Top of Information supplied

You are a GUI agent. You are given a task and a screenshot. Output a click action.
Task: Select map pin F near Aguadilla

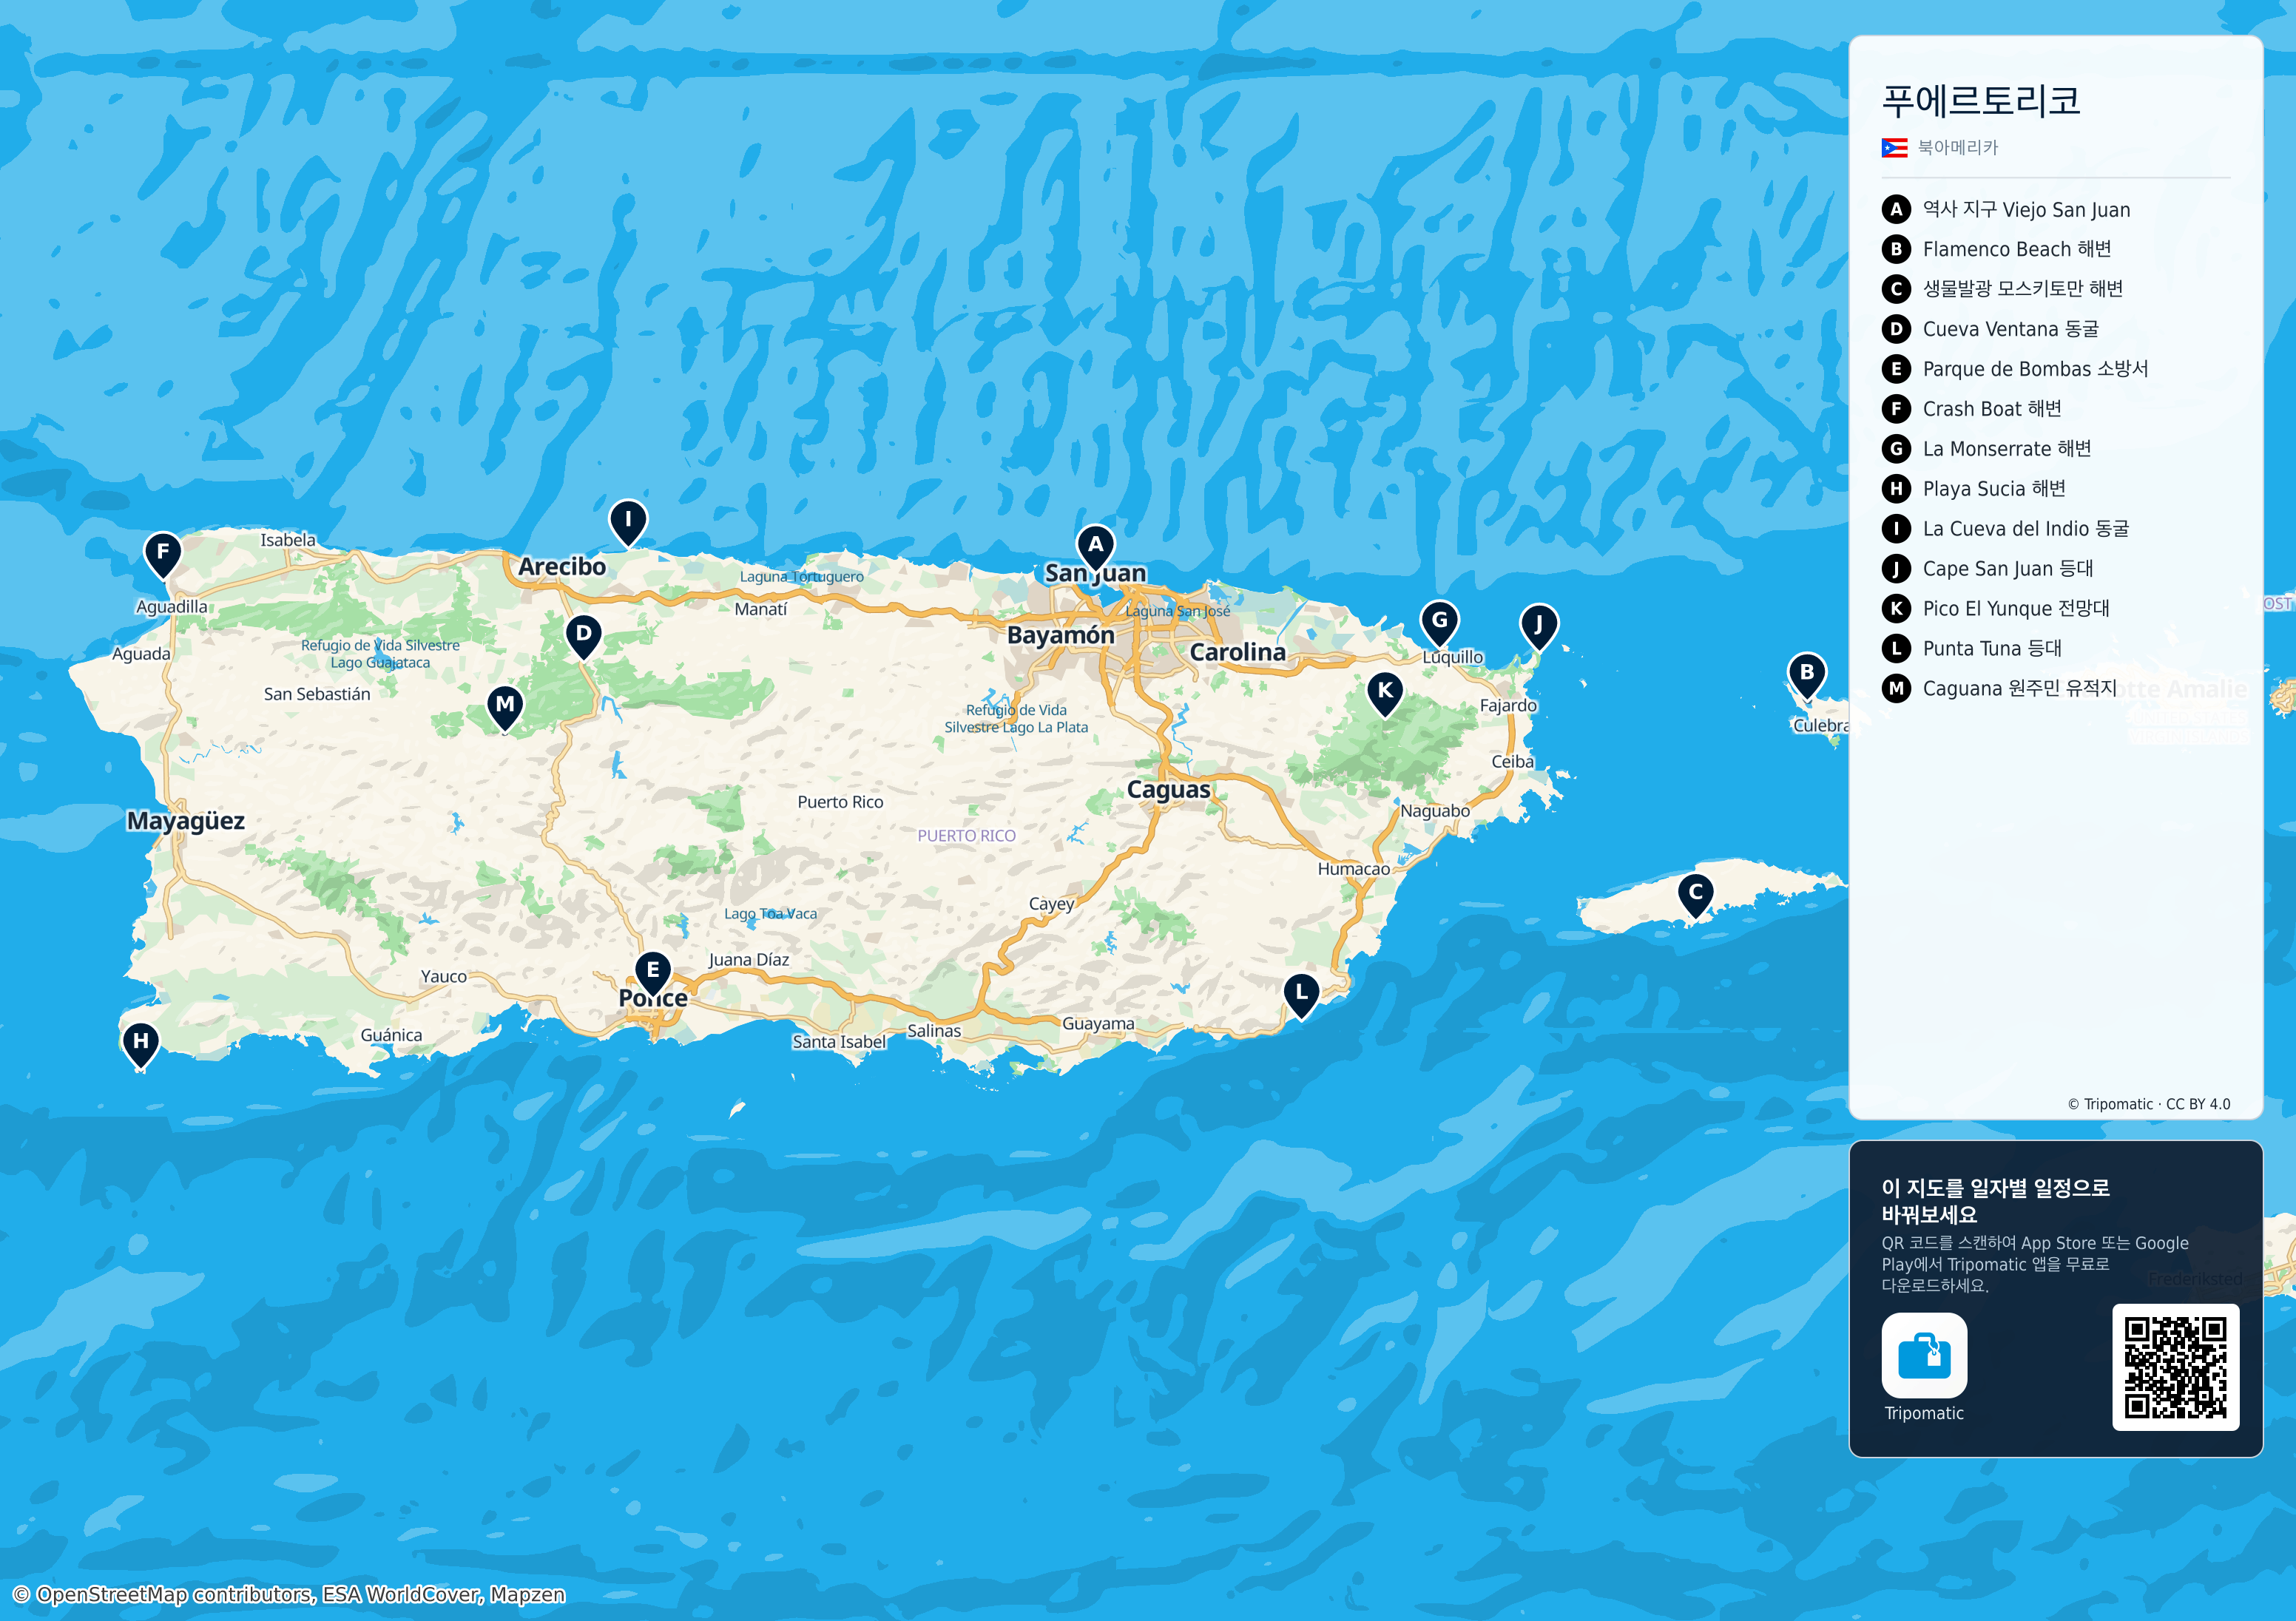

Bottom of Information supplied
Top of Information supplied

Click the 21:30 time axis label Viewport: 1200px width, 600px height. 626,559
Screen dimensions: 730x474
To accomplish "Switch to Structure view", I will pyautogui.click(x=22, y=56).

Bottom of Information supplied

Brief.
From the entries above, extract only the lines running from the one containing "You are a GUI" through the one containing "Task: Select map pin F near Aguadilla", inclusive.

Problem solution.
You are a GUI agent. You are given a task and a screenshot. Output a click action.
Task: Select map pin F near Aguadilla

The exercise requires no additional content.